Missing this appointment can yield bad results. This appointment and it's timing are ESSENTIAL.

This next phase (after POD 8) is when the nasal saline bottle spray can be changed to as needed, and the sinus rinse will begin. We would like you to start the rinse that night (Friday night), then continue it twice a day.

The rinse is best done with your torso horizontal to the ground, which usualluy needs a shower so that your other floors don't get soiled. We will give you the rinse bottle, and you will get distilled water and packets. Use it twice daily for the first two weeks after this visit, then once daily during weeks 3 and 4.

We usually tell patients, "you might see any color of the rainbow come out with the rinse", and then some.....including black or brown mucus. THis is normal. If this discoloration comes out without rinse, with fever, with pain, or something else not discussed, please notify the office right away, Sinus infections can happen after sinus surgery, especially in the first month or two as the nose is healing.

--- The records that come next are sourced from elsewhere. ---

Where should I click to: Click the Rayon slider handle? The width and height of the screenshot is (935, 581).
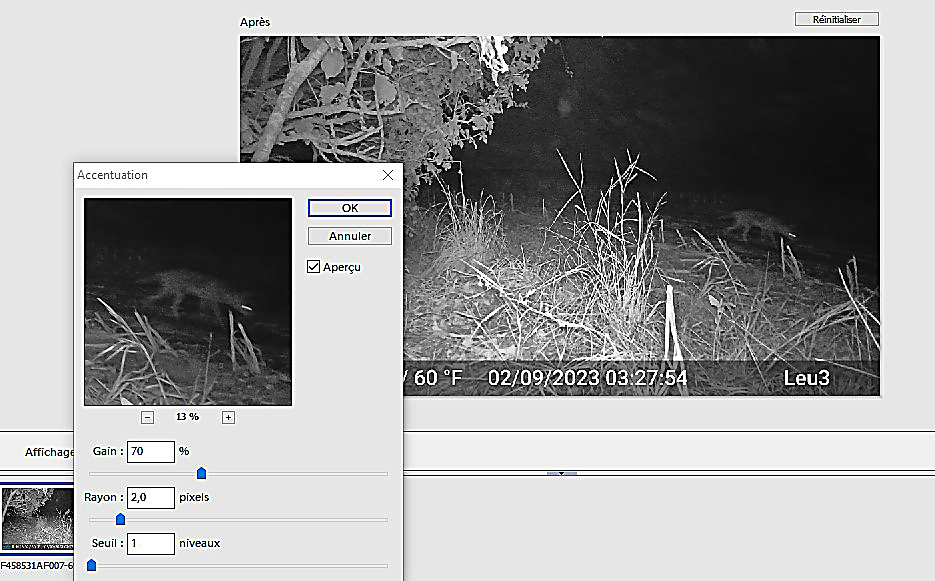[x=120, y=519]
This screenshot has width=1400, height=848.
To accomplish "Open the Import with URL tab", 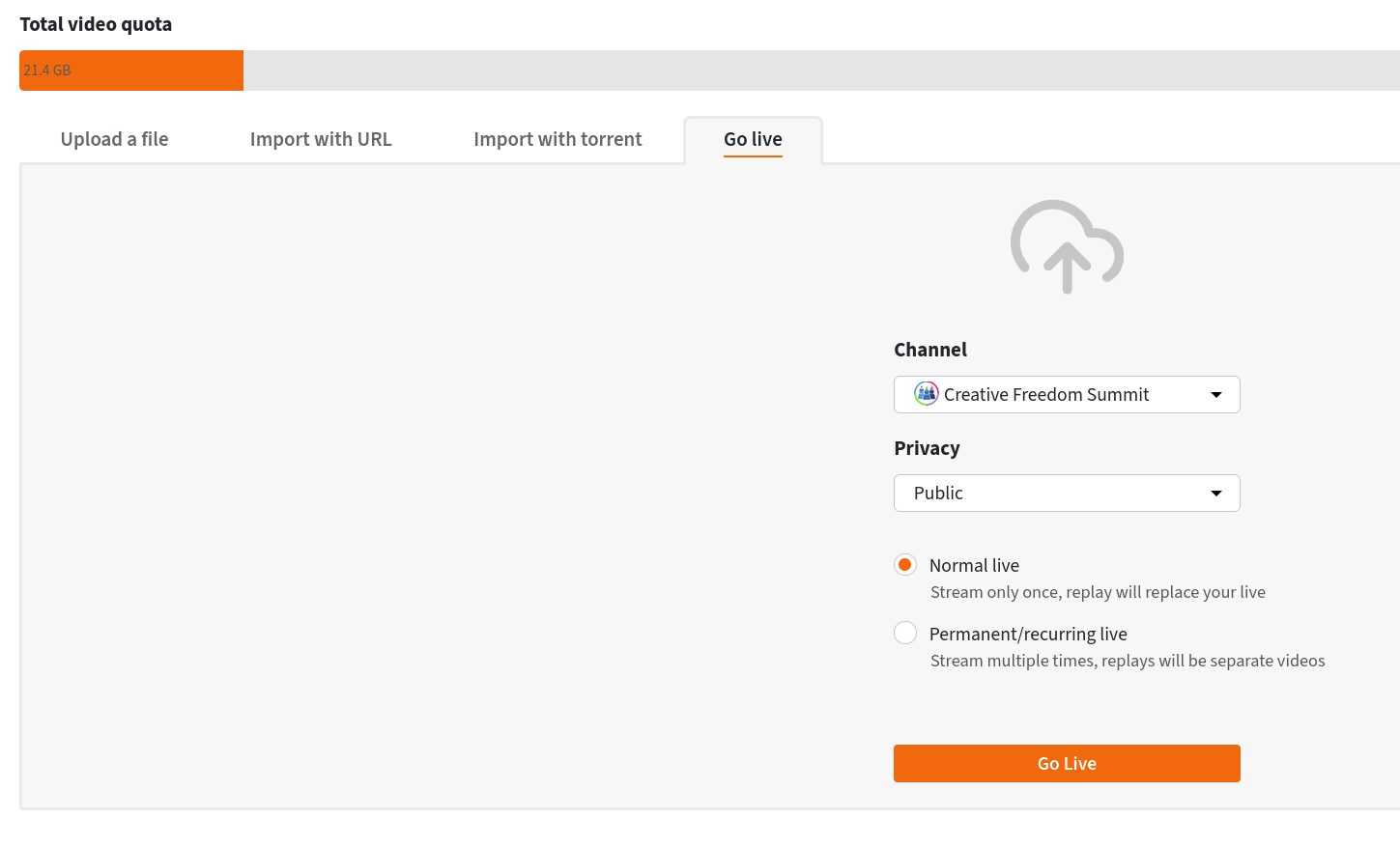I will 321,139.
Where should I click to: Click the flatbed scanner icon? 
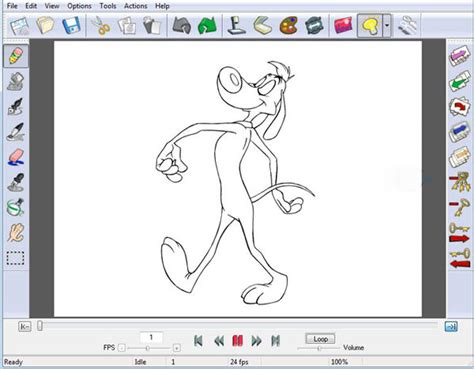[262, 26]
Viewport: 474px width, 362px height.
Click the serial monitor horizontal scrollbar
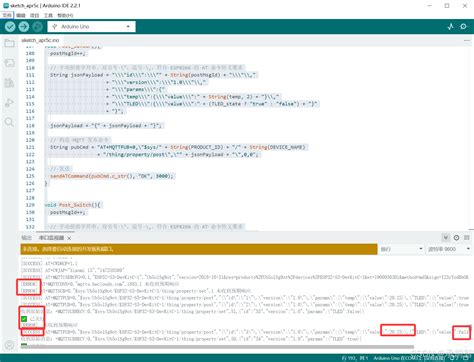point(217,347)
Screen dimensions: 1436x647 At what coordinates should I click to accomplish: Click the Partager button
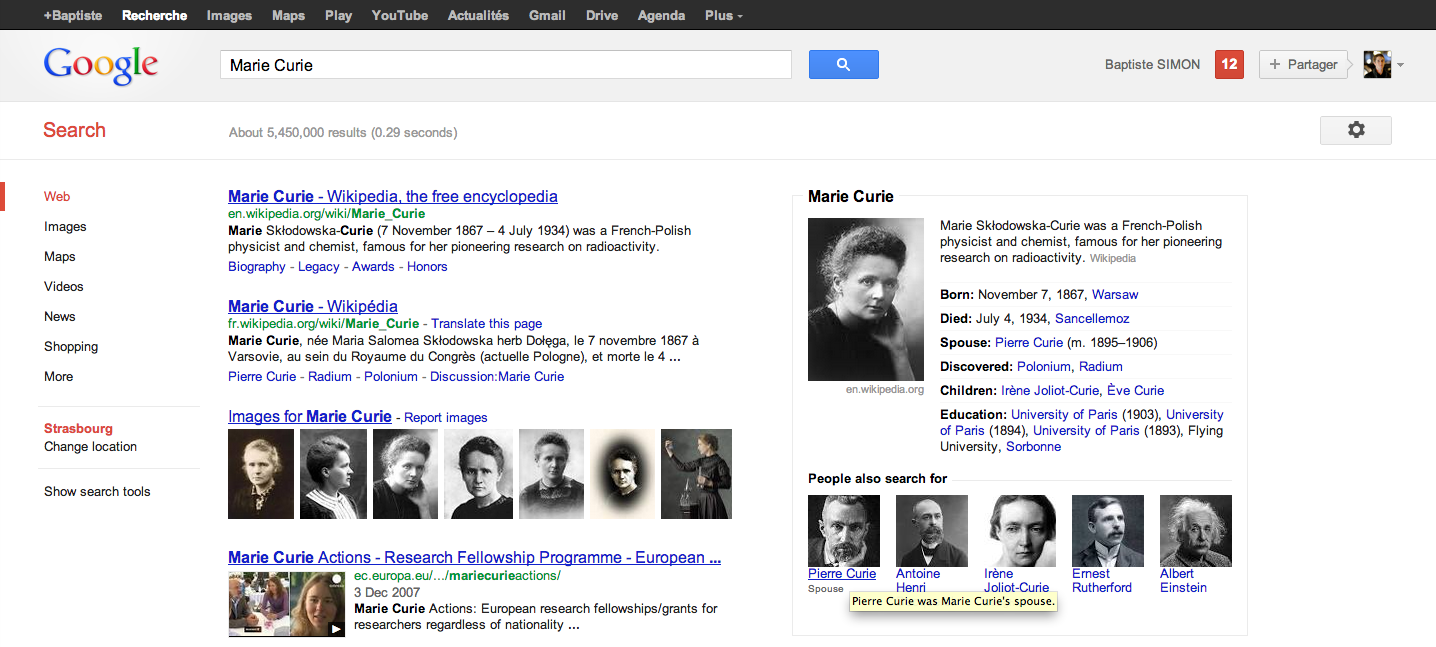tap(1303, 64)

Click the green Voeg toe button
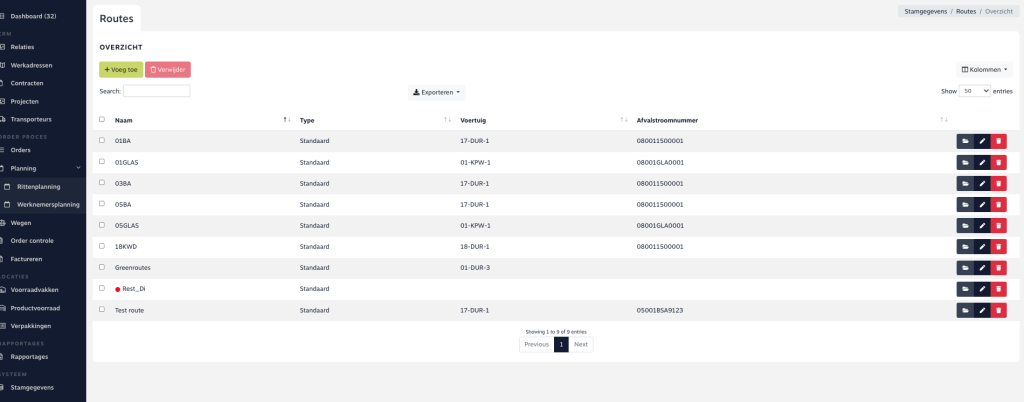(121, 70)
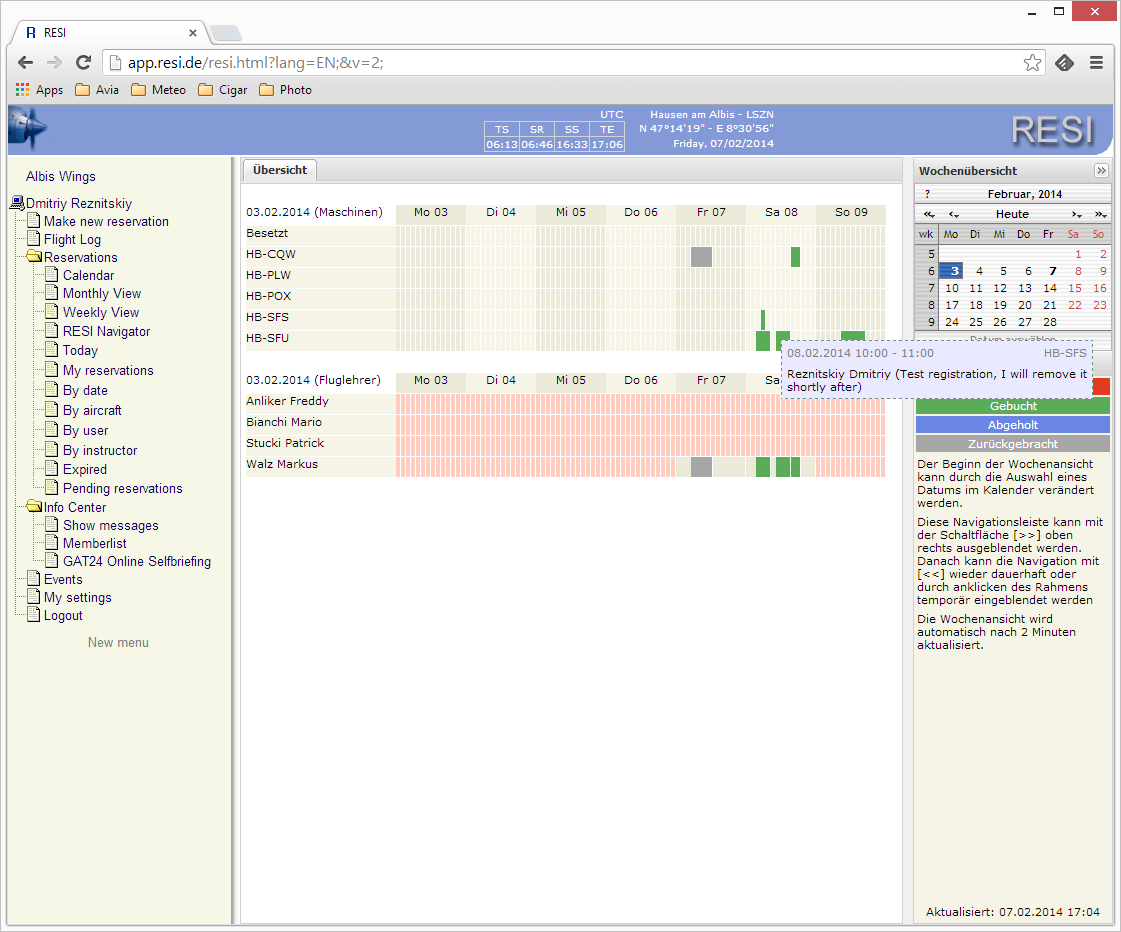The height and width of the screenshot is (932, 1121).
Task: Collapse the Info Center folder
Action: point(34,507)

You also might see portions of clear lattice (if implant used), little blue things that look like the number one (1), and or sutures. These can be expected, but again, if they are not seen that is acceptable as well. Whatever surgical new-age equipment was used (eg implants, sutures, surgical fasteners), they are absorbable and "well-tolerated".

If nasal medicine is needed (e.g. fluticasone), it will be recommended at this time and should be sprayed in the nose about 15 monutes after the rinse, either morning or not but not usually both.

  • Second Postoperative Visit

About a month after the first visit, and 5 weeks or so after the surgery, you will be seen again. Often, this visit is a check with the nasal endoscope (which interestingly is labeled surgery by your insurance but is not really surgery) and sometimes a debridement takes place here too. As above, this means removing clots or debris.

After this, sinus rinses are recommended on an as-needed basis.

After this visit, and depending on how you are doing, Dr Kortbus will see you one, three or six months thereafter. If any concerns arise in that period, please don't hesitate to call.

When done in experienced hands, nasal surgery is meant to increase the quality of life. Breathing typically is improved after some healing period. Nasal surgery is not a cure for the common cold or for allergies, but nasal surgery should decrease the quantity and quality of nasal and sinus problems.

(c.f. Int Forum Allergy Rhinol. 2014 Oct;4(10):823-7. doi: 10.1002/alr.21366. Epub 2014 Sep 11.)